Task directions
Print every record below exactly as it stands.

Records provided
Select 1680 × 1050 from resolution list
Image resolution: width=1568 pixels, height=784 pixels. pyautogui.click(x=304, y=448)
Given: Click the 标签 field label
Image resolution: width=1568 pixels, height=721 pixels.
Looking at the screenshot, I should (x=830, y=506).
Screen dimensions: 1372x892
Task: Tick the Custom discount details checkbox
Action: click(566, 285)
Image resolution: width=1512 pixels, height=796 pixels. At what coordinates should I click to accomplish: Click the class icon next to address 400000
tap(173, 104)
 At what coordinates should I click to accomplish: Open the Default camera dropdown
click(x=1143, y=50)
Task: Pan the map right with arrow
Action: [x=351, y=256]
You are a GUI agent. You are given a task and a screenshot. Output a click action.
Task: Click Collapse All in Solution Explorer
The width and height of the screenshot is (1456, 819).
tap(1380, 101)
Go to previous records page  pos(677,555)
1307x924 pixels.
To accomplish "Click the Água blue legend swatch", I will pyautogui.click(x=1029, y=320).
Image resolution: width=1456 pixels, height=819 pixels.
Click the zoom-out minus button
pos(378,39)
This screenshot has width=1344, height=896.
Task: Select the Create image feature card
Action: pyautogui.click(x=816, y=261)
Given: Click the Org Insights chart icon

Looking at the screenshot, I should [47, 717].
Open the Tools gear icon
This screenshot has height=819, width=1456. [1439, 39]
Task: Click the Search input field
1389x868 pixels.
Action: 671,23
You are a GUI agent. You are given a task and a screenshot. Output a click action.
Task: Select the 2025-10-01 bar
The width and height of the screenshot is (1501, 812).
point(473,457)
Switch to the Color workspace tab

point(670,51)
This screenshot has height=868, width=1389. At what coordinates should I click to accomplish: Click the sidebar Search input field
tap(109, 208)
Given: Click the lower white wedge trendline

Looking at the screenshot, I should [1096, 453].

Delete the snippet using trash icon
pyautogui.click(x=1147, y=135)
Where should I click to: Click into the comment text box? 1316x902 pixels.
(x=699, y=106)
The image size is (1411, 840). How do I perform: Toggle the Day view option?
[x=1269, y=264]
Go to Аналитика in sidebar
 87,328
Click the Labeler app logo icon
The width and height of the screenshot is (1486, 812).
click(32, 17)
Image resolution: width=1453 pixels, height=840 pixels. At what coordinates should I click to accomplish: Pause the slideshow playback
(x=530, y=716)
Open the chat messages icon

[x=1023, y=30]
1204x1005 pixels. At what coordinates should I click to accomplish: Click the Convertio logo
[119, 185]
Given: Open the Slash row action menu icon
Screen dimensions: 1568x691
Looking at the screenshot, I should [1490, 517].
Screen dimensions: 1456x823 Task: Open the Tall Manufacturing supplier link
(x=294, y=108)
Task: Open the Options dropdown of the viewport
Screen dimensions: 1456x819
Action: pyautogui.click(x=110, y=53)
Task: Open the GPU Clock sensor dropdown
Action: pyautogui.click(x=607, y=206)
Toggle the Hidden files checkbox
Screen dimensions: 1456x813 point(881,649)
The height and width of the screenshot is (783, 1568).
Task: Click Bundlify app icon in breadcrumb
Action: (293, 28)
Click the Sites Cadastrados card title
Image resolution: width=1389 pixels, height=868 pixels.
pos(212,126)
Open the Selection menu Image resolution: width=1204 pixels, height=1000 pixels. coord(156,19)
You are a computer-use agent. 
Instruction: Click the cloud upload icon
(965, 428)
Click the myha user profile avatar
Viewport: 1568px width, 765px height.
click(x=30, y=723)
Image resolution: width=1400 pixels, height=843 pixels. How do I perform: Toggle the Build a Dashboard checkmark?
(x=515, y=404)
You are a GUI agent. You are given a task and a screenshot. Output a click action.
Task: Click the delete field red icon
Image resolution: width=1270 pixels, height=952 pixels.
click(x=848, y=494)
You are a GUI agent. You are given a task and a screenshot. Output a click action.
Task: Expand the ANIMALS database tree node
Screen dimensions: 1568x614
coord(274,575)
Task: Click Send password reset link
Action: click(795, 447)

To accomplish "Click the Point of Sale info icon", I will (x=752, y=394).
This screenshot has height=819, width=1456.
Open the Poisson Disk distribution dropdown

Answer section
Select 1680 × 1050 from resolution list
Image resolution: width=1568 pixels, height=784 pixels. pyautogui.click(x=304, y=448)
Given: Click the 标签 field label
Image resolution: width=1568 pixels, height=721 pixels.
Looking at the screenshot, I should (x=830, y=506).
Screen dimensions: 1372x892
Task: Tick the Custom discount details checkbox
Action: click(566, 285)
Image resolution: width=1512 pixels, height=796 pixels. At what coordinates should I click to accomplish: Click the class icon next to address 400000
tap(173, 104)
 At what coordinates should I click to accomplish: Open the Default camera dropdown
click(x=1143, y=50)
Task: Pan the map right with arrow
Action: [x=351, y=256]
You are a GUI agent. You are given a task and a screenshot. Output a click action.
Task: Click Collapse All in Solution Explorer
The width and height of the screenshot is (1456, 819).
tap(1380, 101)
Go to previous records page  pos(677,555)
1307x924 pixels.
To accomplish "Click the Água blue legend swatch", I will pyautogui.click(x=1029, y=320).
Image resolution: width=1456 pixels, height=819 pixels.
Click the zoom-out minus button
pos(378,39)
This screenshot has width=1344, height=896.
Task: Select the Create image feature card
Action: pyautogui.click(x=816, y=261)
Given: Click the Org Insights chart icon

Looking at the screenshot, I should [47, 717].
Open the Tools gear icon
This screenshot has height=819, width=1456. [1439, 39]
Task: Click the Search input field
1389x868 pixels.
Action: 671,23
You are a GUI agent. You are given a task and a screenshot. Output a click action.
Task: Select the 2025-10-01 bar
The width and height of the screenshot is (1501, 812).
point(473,457)
Switch to the Color workspace tab

point(670,51)
This screenshot has height=868, width=1389. At what coordinates should I click to accomplish: Click the sidebar Search input field
tap(109, 208)
Given: Click the lower white wedge trendline

Looking at the screenshot, I should [1096, 453].

Delete the snippet using trash icon
pyautogui.click(x=1147, y=135)
Where should I click to: Click into the comment text box? 1316x902 pixels.
(x=699, y=106)
The image size is (1411, 840). How do I perform: Toggle the Day view option?
[x=1269, y=264]
Go to Аналитика in sidebar
 87,328
Click the Labeler app logo icon
The width and height of the screenshot is (1486, 812).
click(32, 17)
Image resolution: width=1453 pixels, height=840 pixels. At what coordinates should I click to accomplish: Pause the slideshow playback
(x=530, y=716)
Open the chat messages icon

[x=1023, y=30]
1204x1005 pixels. At what coordinates should I click to accomplish: Click the Convertio logo
[119, 185]
Given: Open the Slash row action menu icon
Screen dimensions: 1568x691
Looking at the screenshot, I should [1490, 517].
Screen dimensions: 1456x823 Task: Open the Tall Manufacturing supplier link
(x=294, y=108)
Task: Open the Options dropdown of the viewport
Screen dimensions: 1456x819
Action: pyautogui.click(x=110, y=53)
Task: Open the GPU Clock sensor dropdown
Action: pyautogui.click(x=607, y=206)
Toggle the Hidden files checkbox
Screen dimensions: 1456x813 point(881,649)
The height and width of the screenshot is (783, 1568).
Task: Click Bundlify app icon in breadcrumb
Action: (293, 28)
Click the Sites Cadastrados card title
Image resolution: width=1389 pixels, height=868 pixels.
pos(212,126)
Open the Selection menu Image resolution: width=1204 pixels, height=1000 pixels. coord(156,19)
You are a computer-use agent. 
Instruction: Click the cloud upload icon
(965, 428)
Click the myha user profile avatar
Viewport: 1568px width, 765px height.
click(x=30, y=723)
Image resolution: width=1400 pixels, height=843 pixels. How do I perform: Toggle the Build a Dashboard checkmark?
(x=515, y=404)
You are a GUI agent. You are given a task and a screenshot. Output a click action.
Task: Click the delete field red icon
Image resolution: width=1270 pixels, height=952 pixels.
click(x=848, y=494)
You are a GUI agent. You are given a task and a screenshot. Output a click action.
Task: Expand the ANIMALS database tree node
Screen dimensions: 1568x614
coord(274,575)
Task: Click Send password reset link
Action: click(795, 447)

To accomplish "Click the Point of Sale info icon", I will (x=752, y=394).
This screenshot has height=819, width=1456.
Open the Poisson Disk distribution dropdown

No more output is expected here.